Exercise requirements: In all the items below, replace "GUI agent" with "interface agent" and reproduce the lines with nothing else changed. Omit the pictures from your answer.
- - - -
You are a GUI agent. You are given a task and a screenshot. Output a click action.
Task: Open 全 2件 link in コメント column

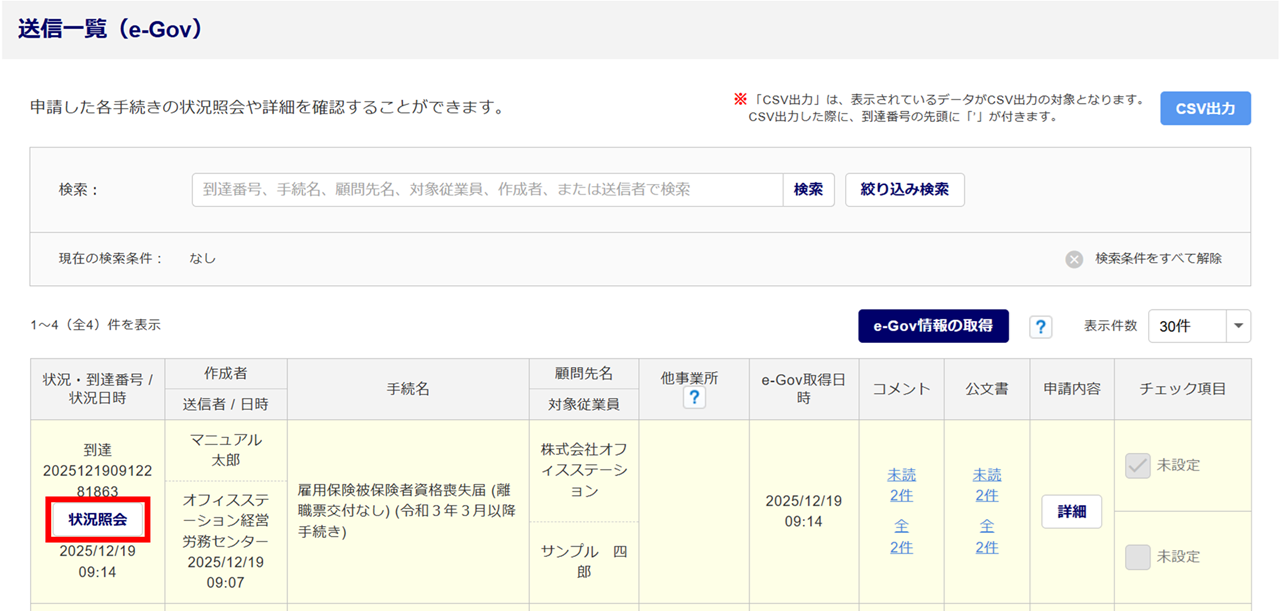[901, 536]
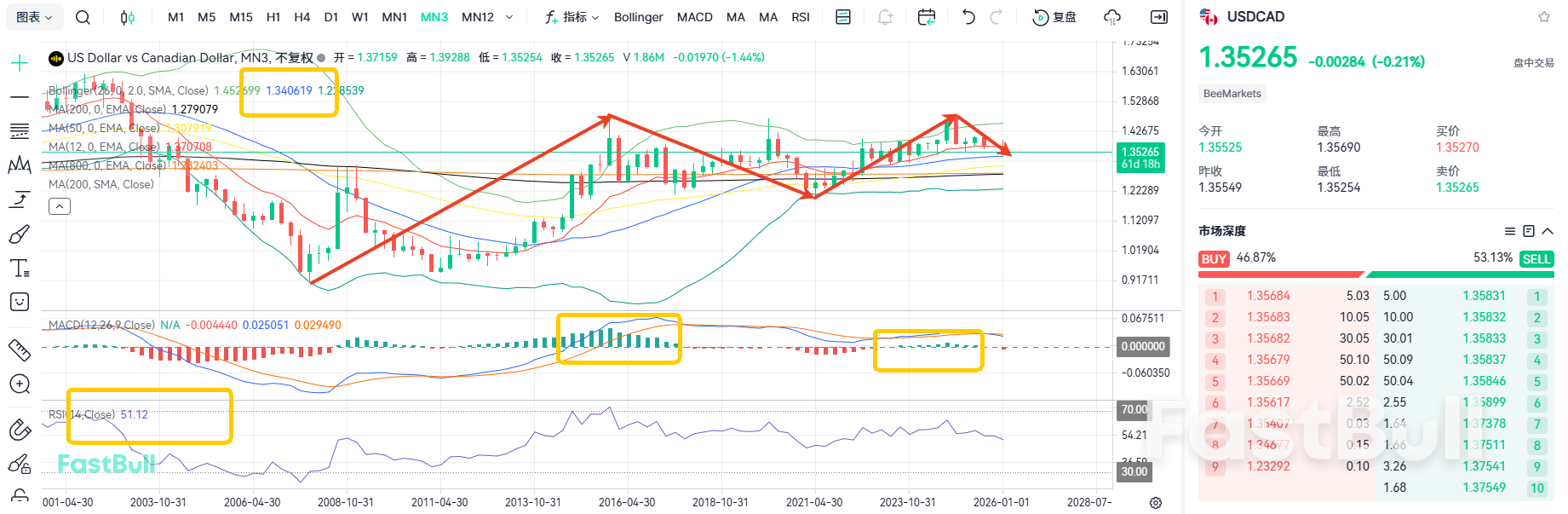The height and width of the screenshot is (514, 1568).
Task: Open the symbol search magnifier
Action: (83, 17)
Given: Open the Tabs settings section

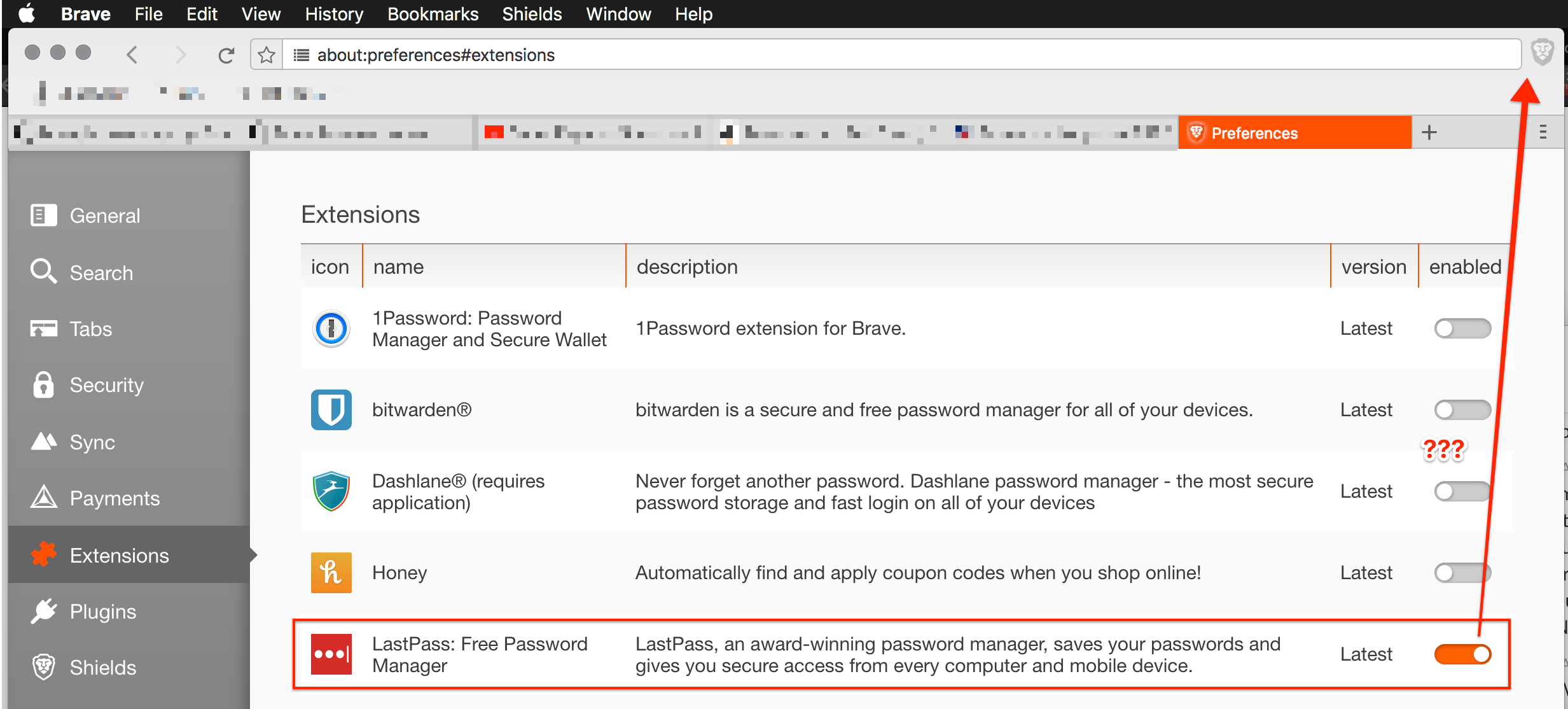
- - - -
Response:
You are a interface agent. You are given a task and a screenshot. Output a click action.
Task: Open 全 2件 link in コメント column

[901, 536]
The height and width of the screenshot is (514, 1568).
Task: Open the symbol search magnifier
Action: (83, 17)
Given: Open the Tabs settings section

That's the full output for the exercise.